Assignment:
What is needed is an exact transcription of the line containing "This screenshot has height=907, width=1321." and every line after it through the end of the entries below, with no pictures.

Records:
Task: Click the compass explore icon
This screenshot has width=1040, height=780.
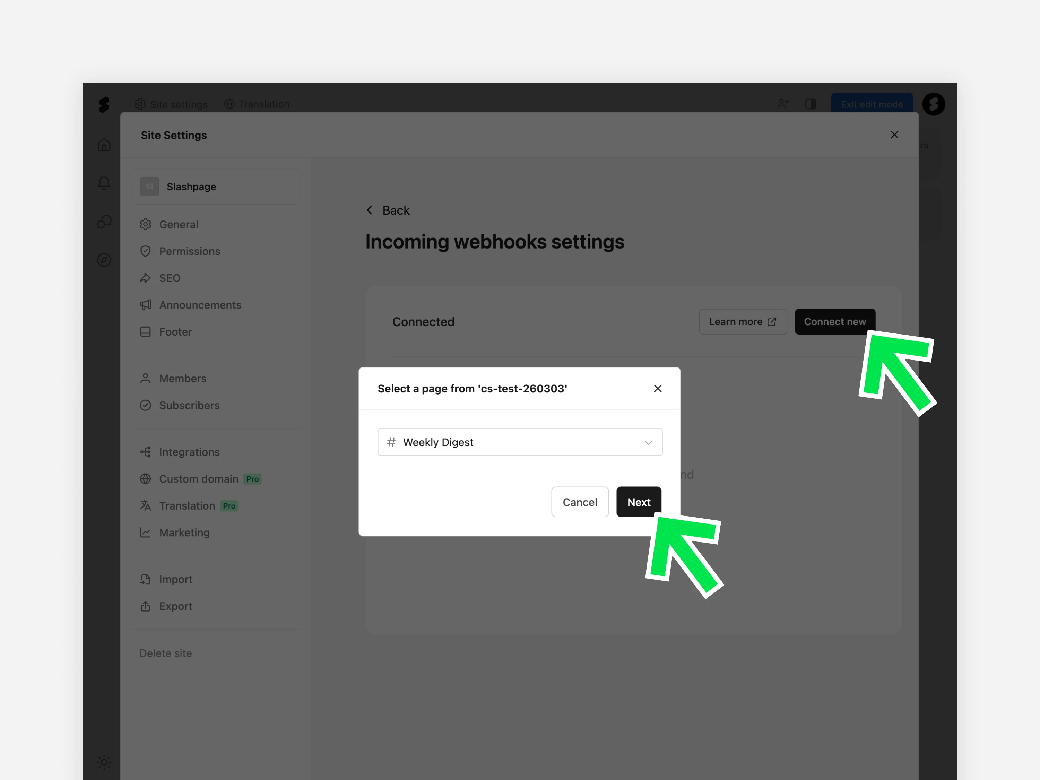Action: (x=104, y=260)
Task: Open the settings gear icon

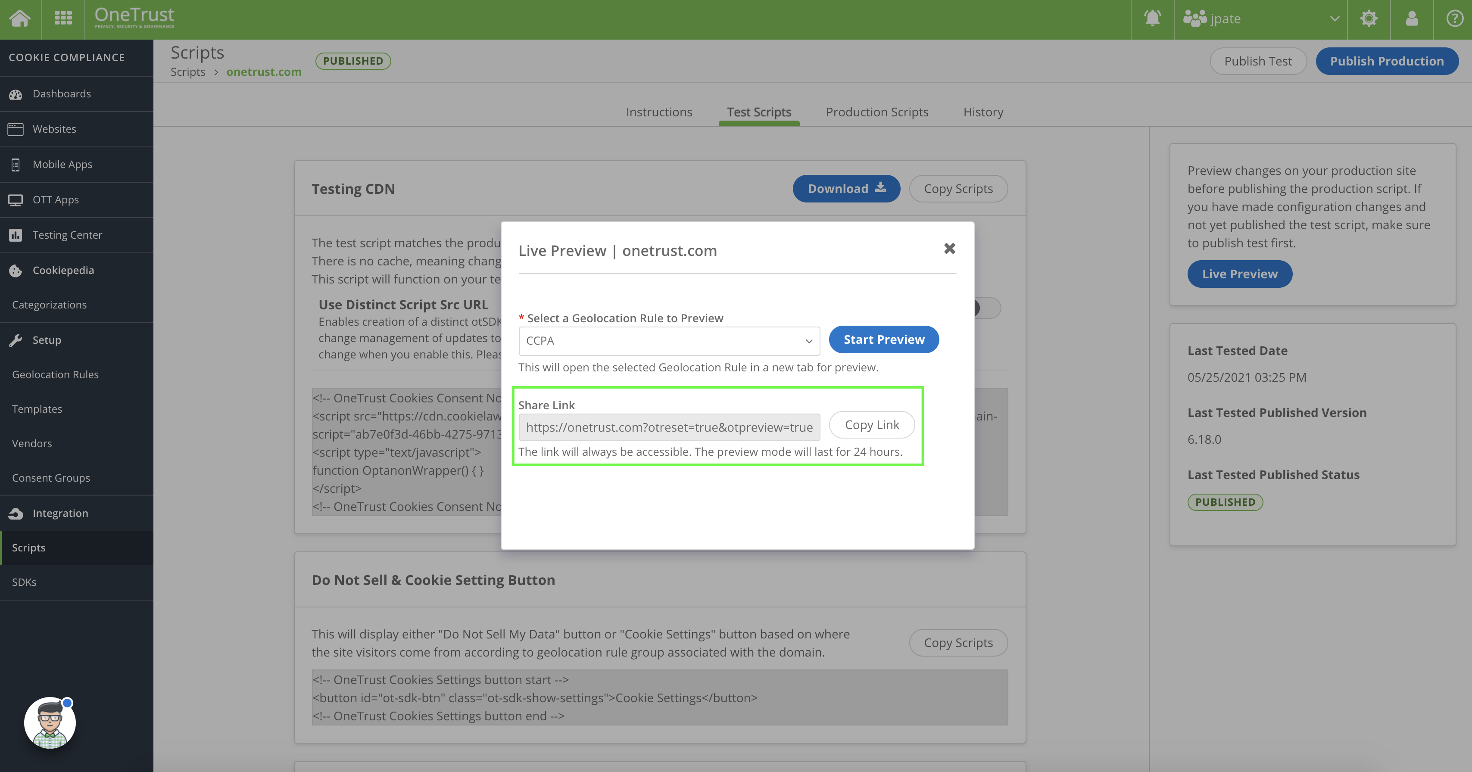Action: coord(1369,19)
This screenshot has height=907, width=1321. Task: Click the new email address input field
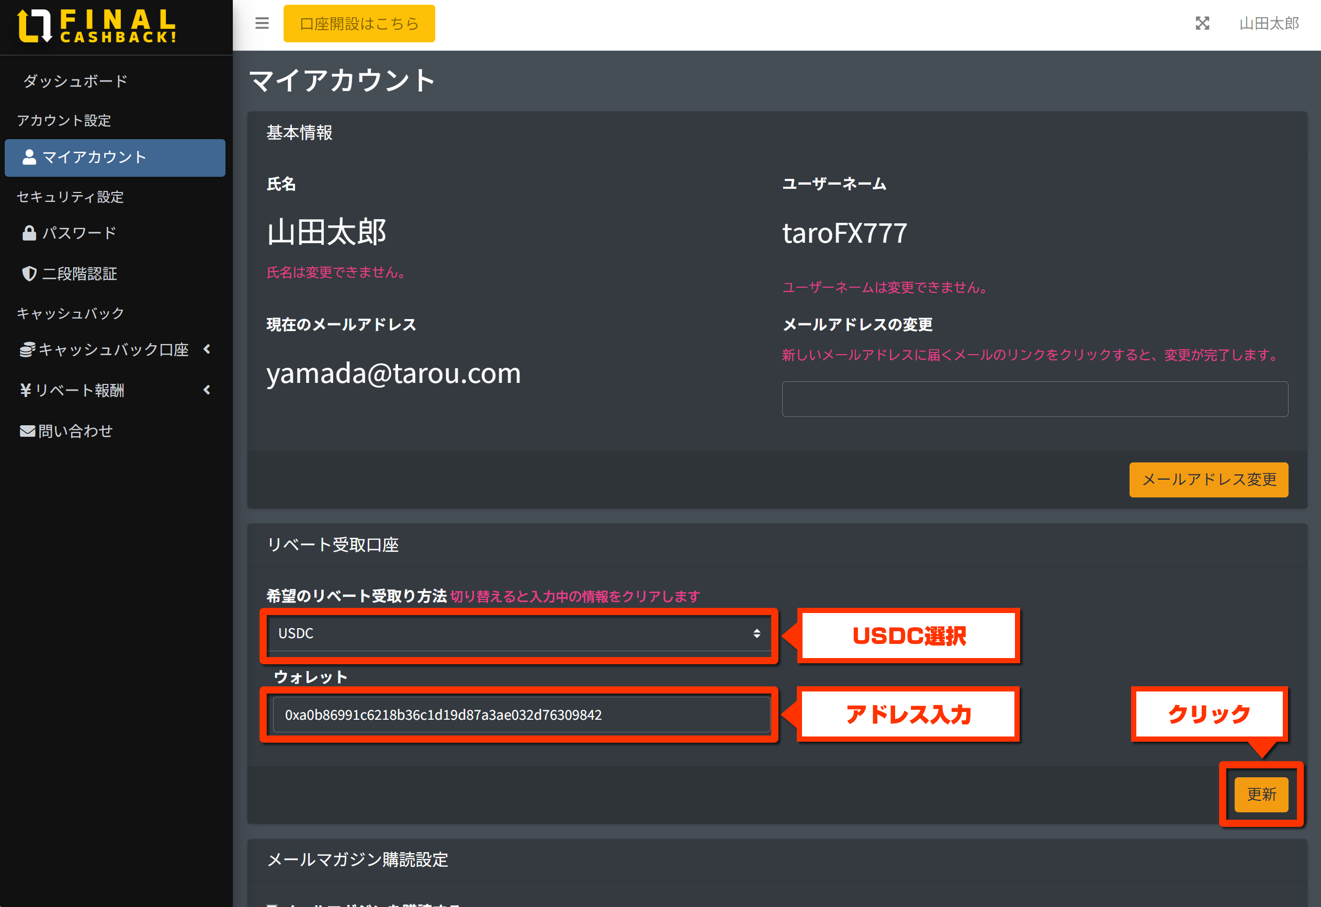(x=1035, y=400)
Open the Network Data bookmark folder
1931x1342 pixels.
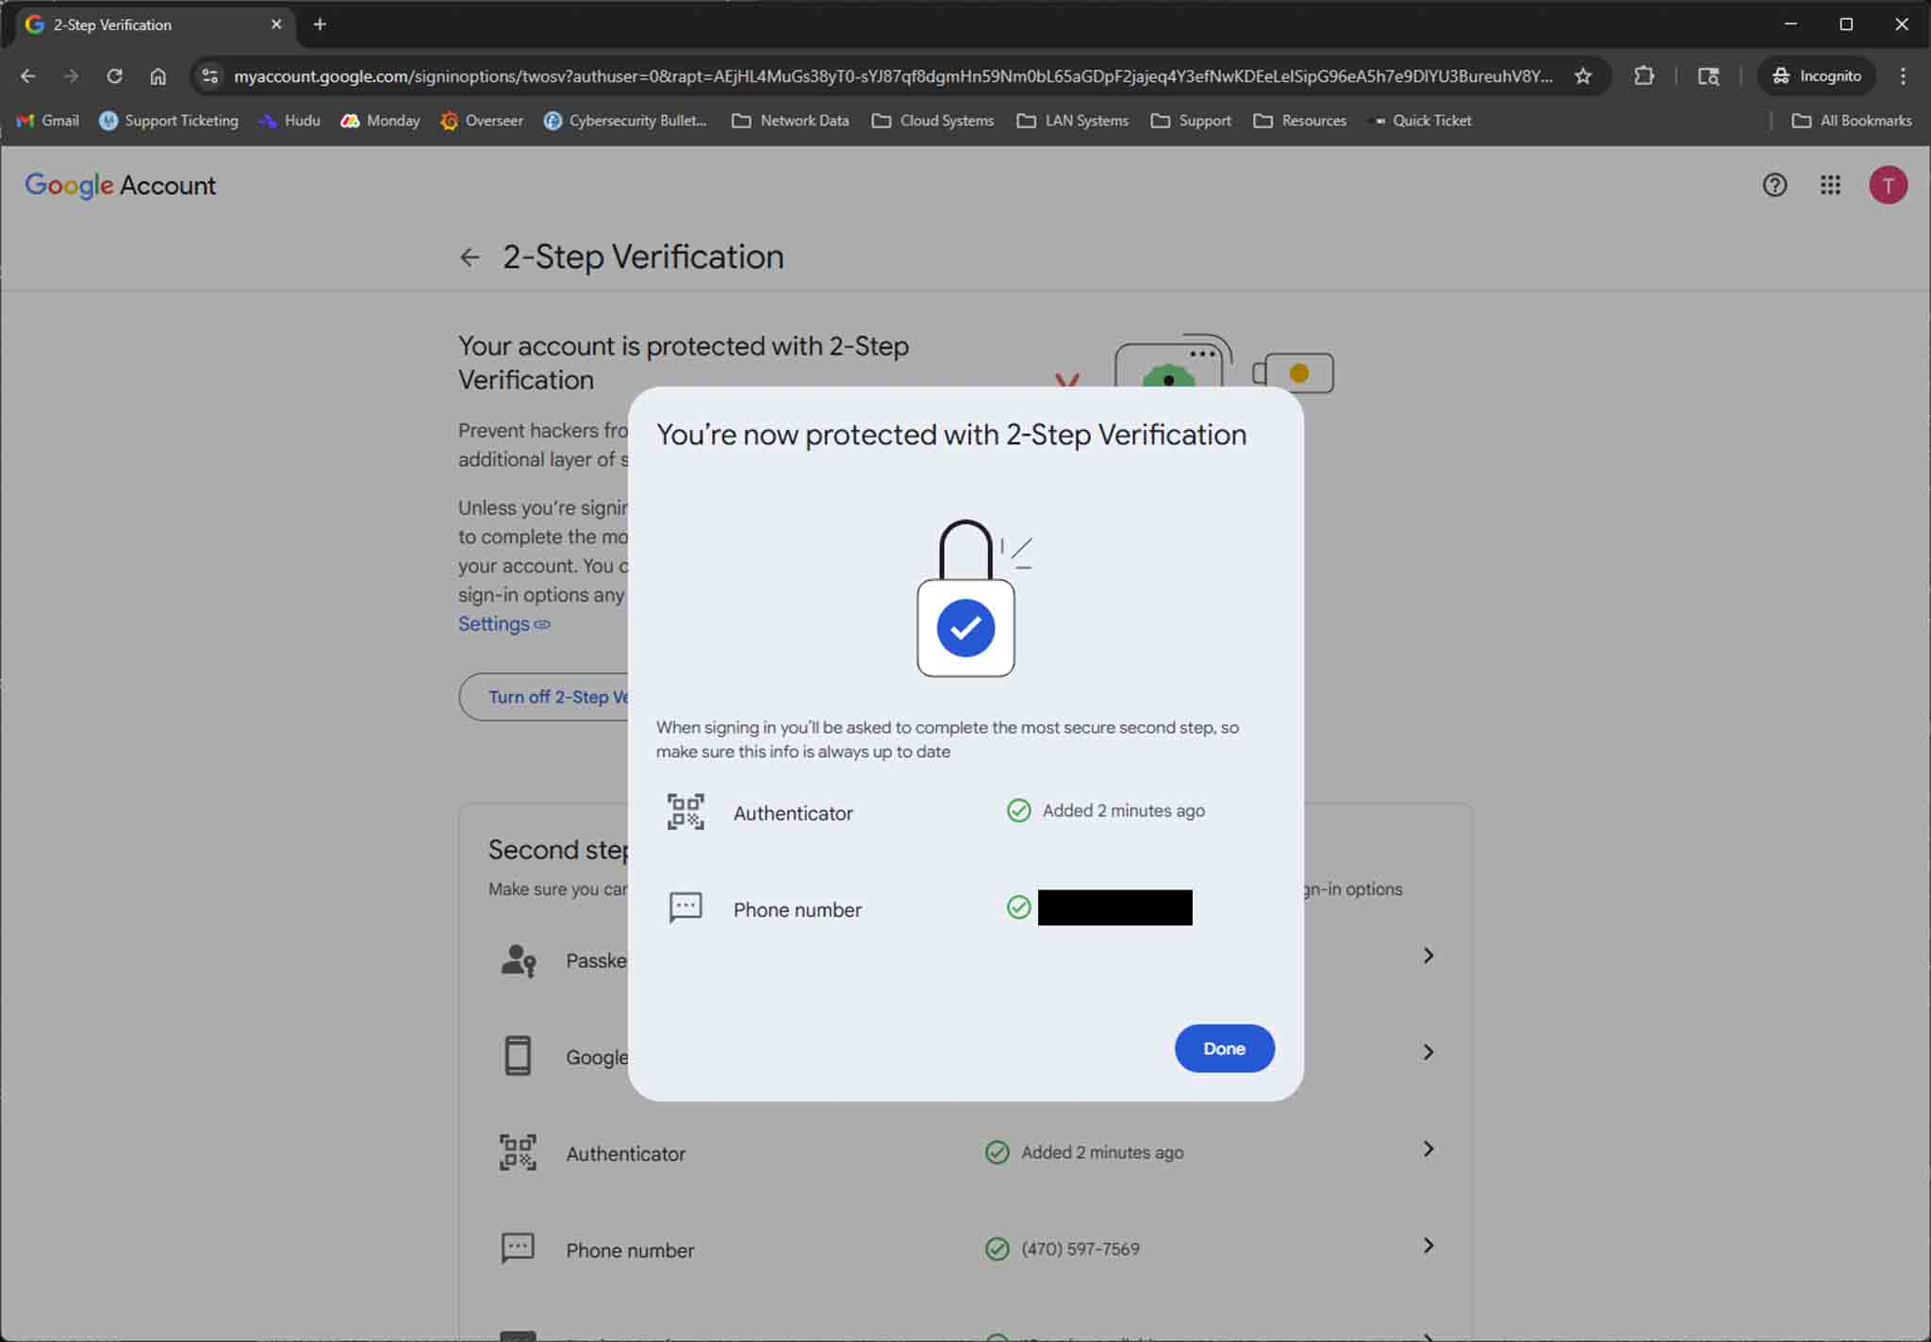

Reply:
This screenshot has height=907, width=1321. Task: Click the new email address input field
(x=1035, y=400)
Open the Network Data bookmark folder
1931x1342 pixels.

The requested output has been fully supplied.